Example 9. Virtual functions

One of the nice examples of 64-bit errors is the use of wrong argument types in definitions of virtual functions. Usually it is not one’s mistake but just an “accident”. It is nobody’s fault but the error still remains. Consider the following case.

For a very long time there has been the CWinApp class in the MFC library that has the WinHelp function:

class CWinApp {
virtual void WinHelp(DWORD dwData, UINT nCmd);

To show the program’s own help in a user application you had to overrid this function:

class CSampleApp : public CWinApp {
virtual void WinHelp(DWORD dwData, UINT nCmd);

Everything was alright until 64-bit systems appeared. The MFC developers had to change the interface of the WinHelp function (and some other functions as well) in the following way:

class CWinApp {
virtual void WinHelp(DWORD_PTR dwData, UINT nCmd);

The DWORD_PTR and DWORD types coincided in the 32-bit mode but they do not coincide in the 64-bit mode. Of course, the user application’s developers must also change the type to DWORD_PTR but they have to learn about it somehow before doing this. As a result, an error occurs in the 64-bit version since the WinHelp function cannot be called in the user class (see Figure 9).

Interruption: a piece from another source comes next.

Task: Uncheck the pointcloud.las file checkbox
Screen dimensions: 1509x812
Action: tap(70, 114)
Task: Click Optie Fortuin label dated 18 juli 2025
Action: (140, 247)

Figure 9 — The error related to virtual functions

Example 10. Magic constants as parameters

Magic numbers contained in bodies of programs provoke errors and using them is a bad style. Such numbers are, for instance, numbers 1024 and 768 that strictly define screen resolution. Within the scope of this article, we are interested in those magic numbers that might cause issues in a 64-bit application. The most widely used magic numbers dangerous for 64-bit programs are shown in the table in Figure 10.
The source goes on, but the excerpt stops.